Поэтому я виноват, поэтому я зол, а драка уже началась. Я не заметил когда, но я уже на ногах и обмениваюсь ударами с Говори-По-Китайски и его дружками, не знаю, коммунист он или из Гонконга, но явно не обычный крестьянин, который копается в канавах и ест лягушек, и не рабочий, обжигающий руки деталями на заводе. Мне плевать, пусть он хоть глава тайной полиции. Все пьяные и почти не чувствуют боли, его губа окрашивается кровью, когда один из моих ударов достигает цели. В глазах у него настоящая ненависть, я часто вижу такое в Китае, скрытую под спокойной поверхностью кипящую злобу страны, живущей авторитарным режимом и жёсткой партийной дисциплиной. Они набрасываются на меня, крича, как бешеные, сбивают с ног, я качусь по земле, меня пинают, я не чувствую ударов, только немеют спина и руки. Они всё не останавливаются, потом удары прекращаются, значит, они ушли. Подходят люди, поднимают меня с земли, отряхивают мне одежду.
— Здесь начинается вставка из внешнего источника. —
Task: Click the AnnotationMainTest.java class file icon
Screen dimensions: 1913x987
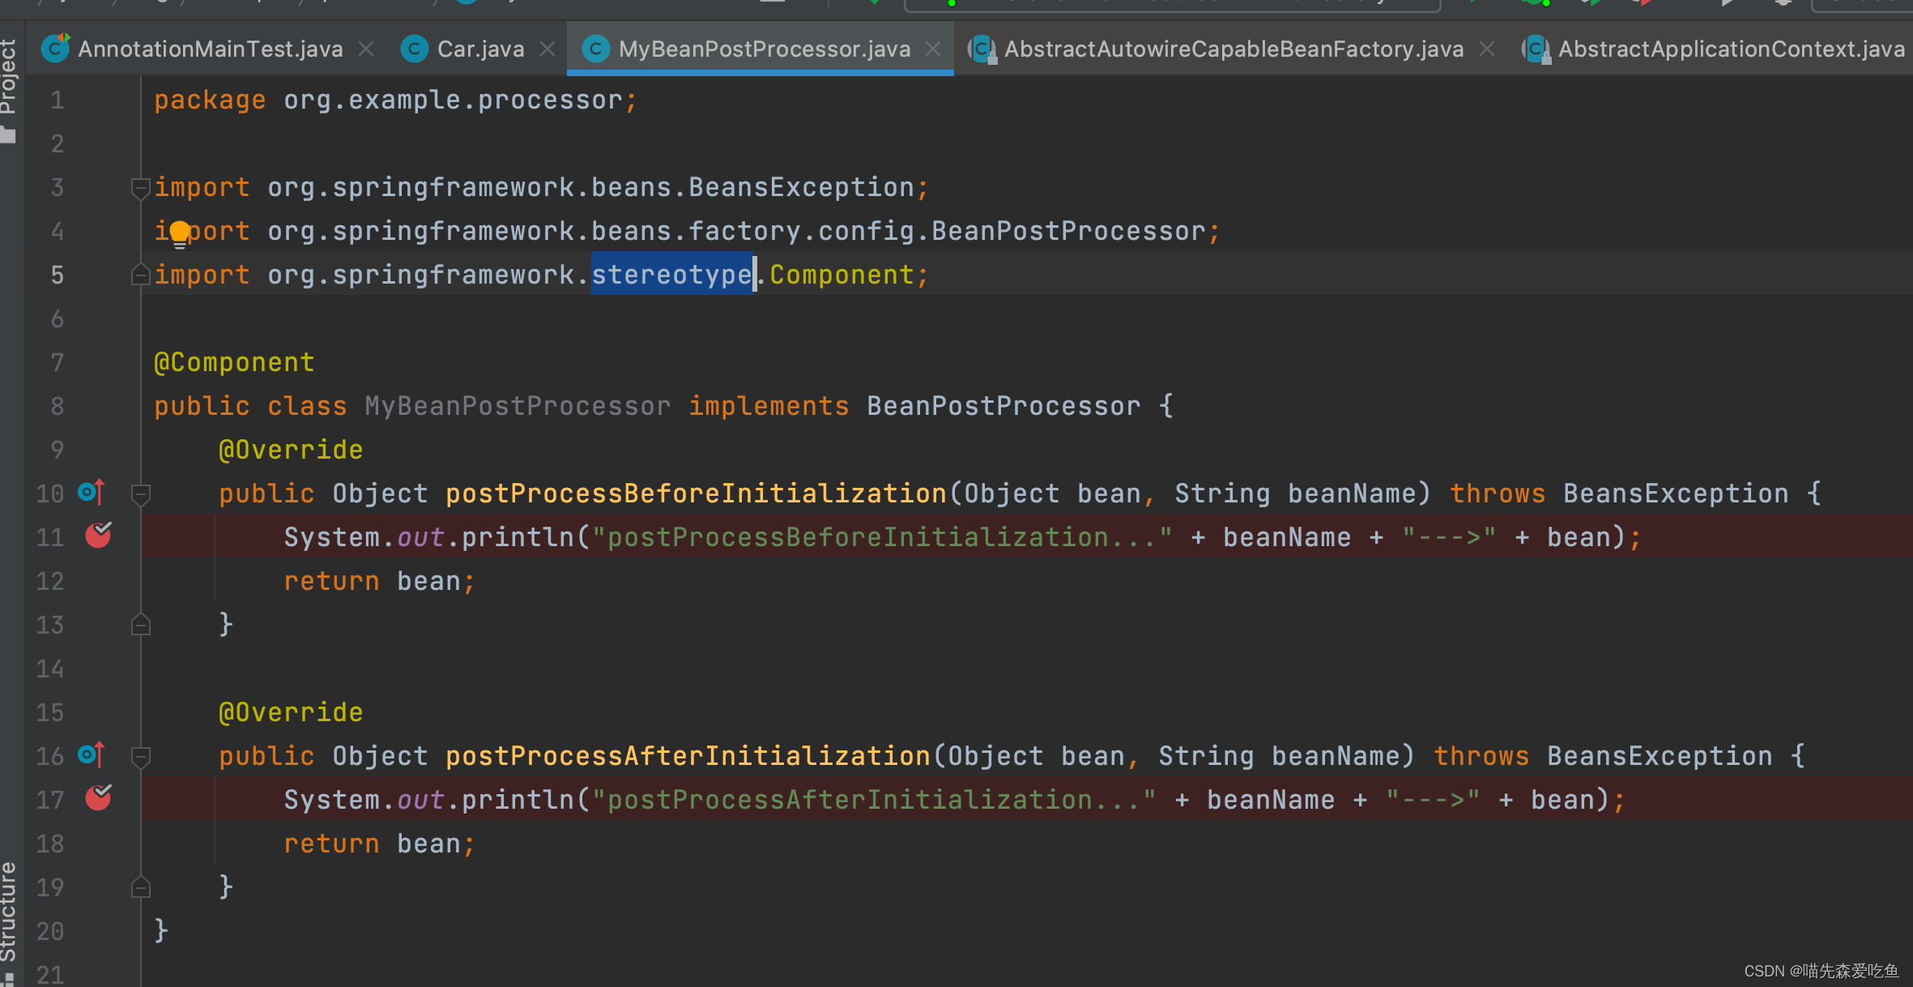Action: [55, 49]
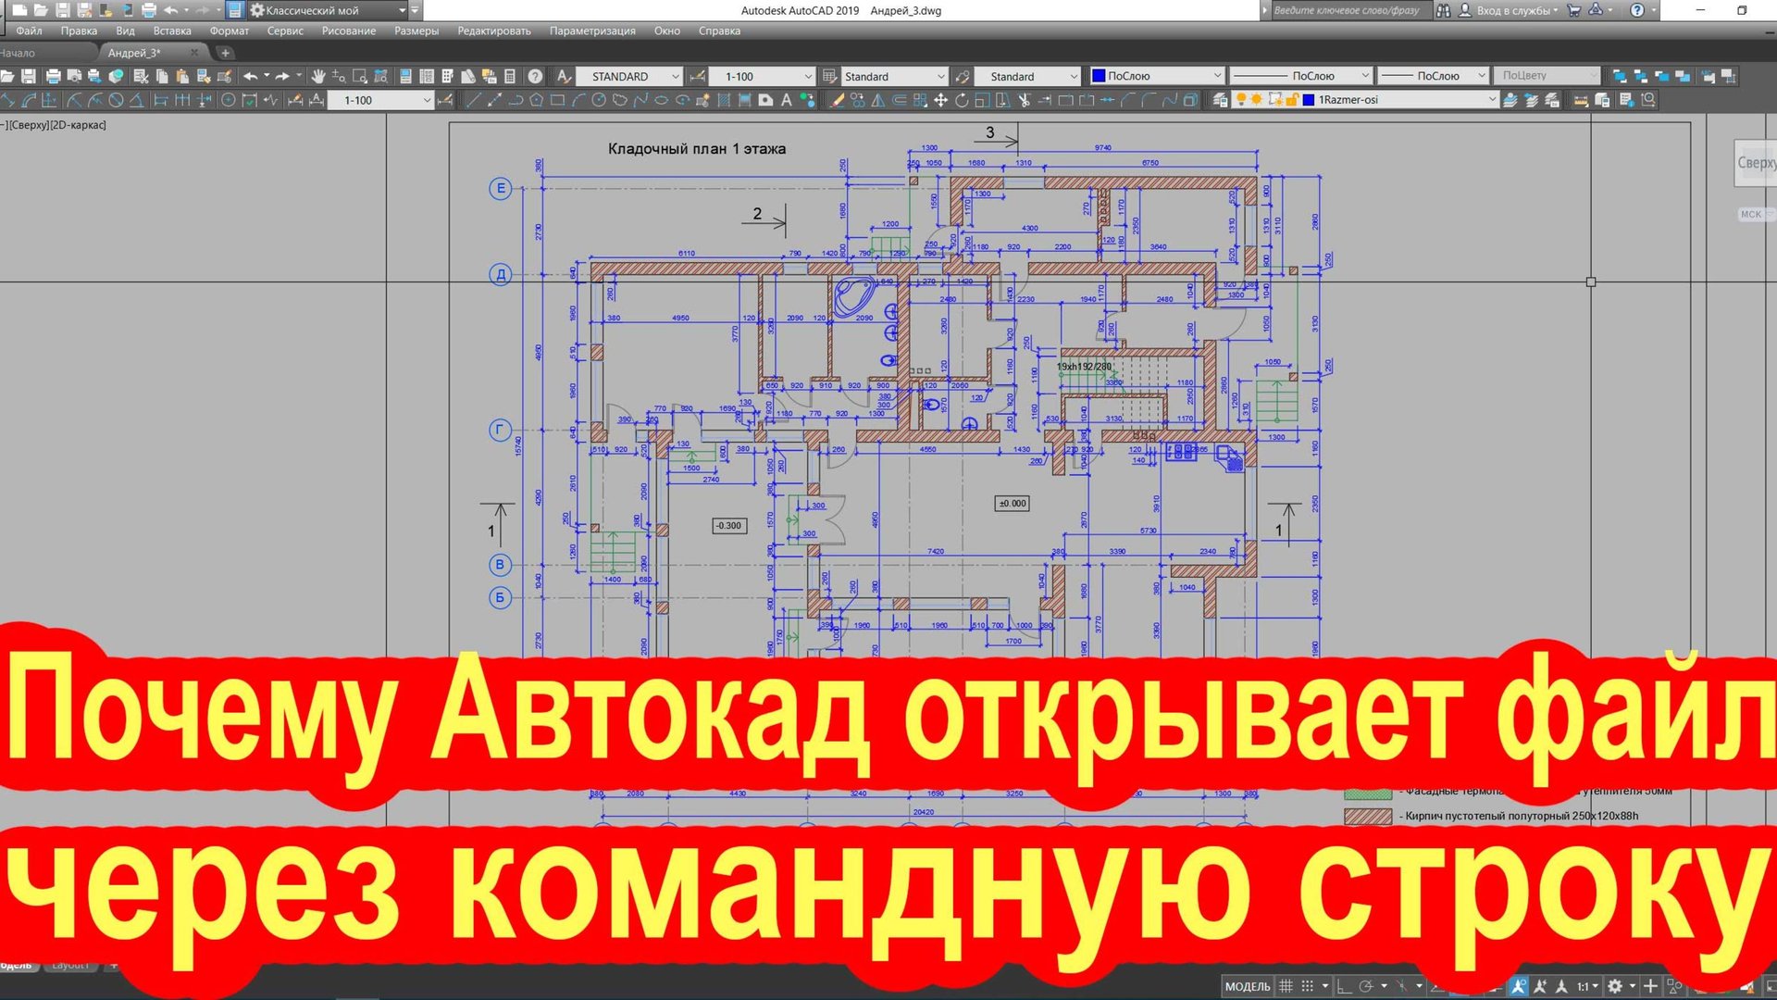Screen dimensions: 1777x1000
Task: Click the Help question mark button
Action: (x=535, y=76)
Какое счастье, что мы в полицейском государстве, и никому не хочется болтаться рядом, потому что придётся отвечать на вопросы. Я слышал, что для иностранца ударить китайца считается серьёзным преступлением. Меня тошнит, но это, скорее всего, из-за выпивки. Я ползу в гостиницу и у меня такое чувство, будто из меня выбили что-то плохое. Хотя бы на некоторое время. И это хорошо, иначе я бы оказался сегодня в камере. Наверное, так же жилось в стране Гитлера или Сталина. Побеждает однообразие. Уровень другой, но смысл, в общем, тот же. Я думаю о детях на станции Гуйлинь, которых везут в тюрьму, и ускоряю шаг, в гостинице сразу иду в душ, смываю кровь с лица, начинаю чувствовать синяки. Я ложусь на кровать, пропитанную потом и усыпанную выпавшими волосами. Все спят, в дальнем конце комнаты кто-то храпит. Я прячу голову под подушку.
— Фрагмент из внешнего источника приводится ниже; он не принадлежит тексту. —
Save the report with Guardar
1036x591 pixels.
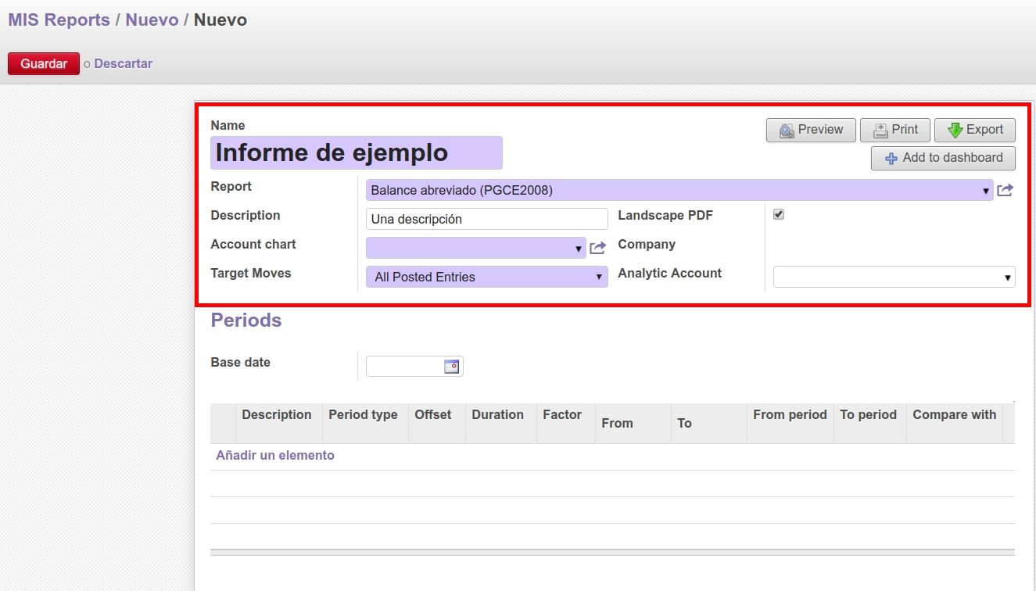point(44,63)
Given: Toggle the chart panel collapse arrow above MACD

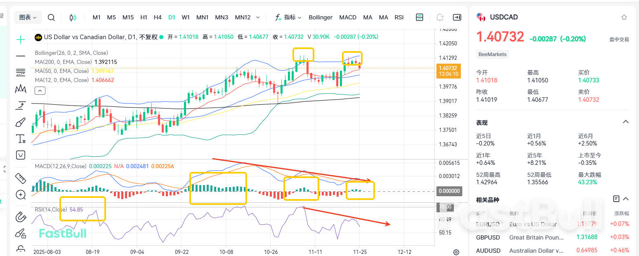Looking at the screenshot, I should (40, 90).
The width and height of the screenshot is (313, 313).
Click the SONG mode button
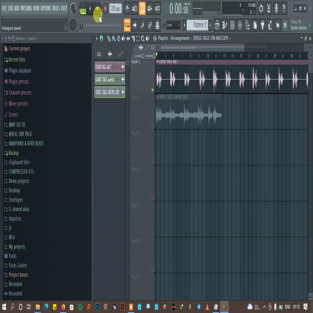[x=83, y=11]
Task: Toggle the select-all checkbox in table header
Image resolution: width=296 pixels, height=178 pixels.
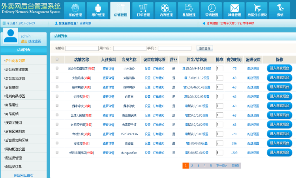Action: (x=57, y=59)
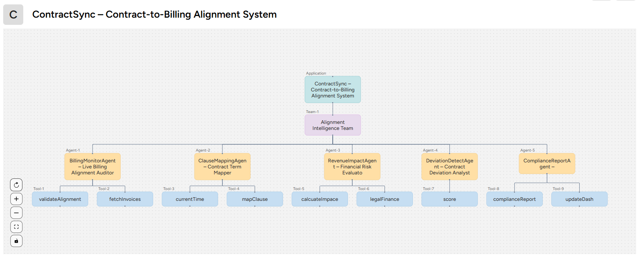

Сейчас мне кажется, я давно заметил, что с Гари не всё в порядке, только не задумывался об этом. Изменения происходят постепенно, и ты не замечаешь, когда случается непоправимое и пути назад уже нет. Люди забывают, смиряются и приспосабливаются ко всему. Смайлз стал другим, когда вышел из комы, он больше не улыбался постоянно, как раньше. Он смеялся над шутками, реагировал на смешное вполне нормально, но той неизменной улыбки больше не было. По-настоящему изменяться он начал через несколько лет после того случая у канала, и ещё через некоторое время мы перестали называть его Смайлзом. Прозвище больше ему не подходило. Конечно, мы не собирались за круглым столом, чтобы принять это важное решение. Иерархия власти, политические дебаты, скрытые агитаторы, организующие митинги протеста — всё это примочки нашей власти, в реальной жизни всё происходит естественно.
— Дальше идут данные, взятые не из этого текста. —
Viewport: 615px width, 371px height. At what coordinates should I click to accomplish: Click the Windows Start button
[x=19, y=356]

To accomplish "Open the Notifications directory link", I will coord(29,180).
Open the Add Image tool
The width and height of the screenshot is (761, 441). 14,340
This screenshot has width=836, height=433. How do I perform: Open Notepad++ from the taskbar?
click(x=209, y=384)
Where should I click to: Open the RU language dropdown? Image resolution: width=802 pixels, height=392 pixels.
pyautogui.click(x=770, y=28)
Смайлза выписали из больницы, и жизнь продолжалась. Лето кончилось, мы опять пошли в школу, потратили ещё год жизни, и вдруг всё закончилось, мы уходили окончательно, запихивали учебники в мусорные баки и сжигали их. Школа ничего не дала нам. Нас учил панк, в этих словах была наша жизнь, они были тем, что мы видели и о чём думали, тексты писали люди, которых мы уважали, потому что они сами жили тем, о чём писали, а не чужаками, пытающимися рассмотреть всё, оставаясь в стороне. Школа только тыкала потрескавшейся указкой в исторические даты, принципы государственной политики, тщательно отрисованные портреты лордов и правителей в ярко раскрашенных одеждах, башни замков и мелких людишек у подножия, серых крестьян, сидящих в лачугах за городской стеной, безликих, жующих репу. Мы знали, где мы живём, и что наша культура и ярче и богаче того, чем нас пичкали. Все их выдумки ничего не значили для нас, они были настолько скучны, что невозможно было их осознать, и в результате мы даже соглашались с учителями, что мы просто тупые и нам не хватает концентрации внимания для того, чтобы понять, о чём они говорят. Нам это было безразлично, так что оставалась музыка, а из школы мы уходили, смеясь во всё горло.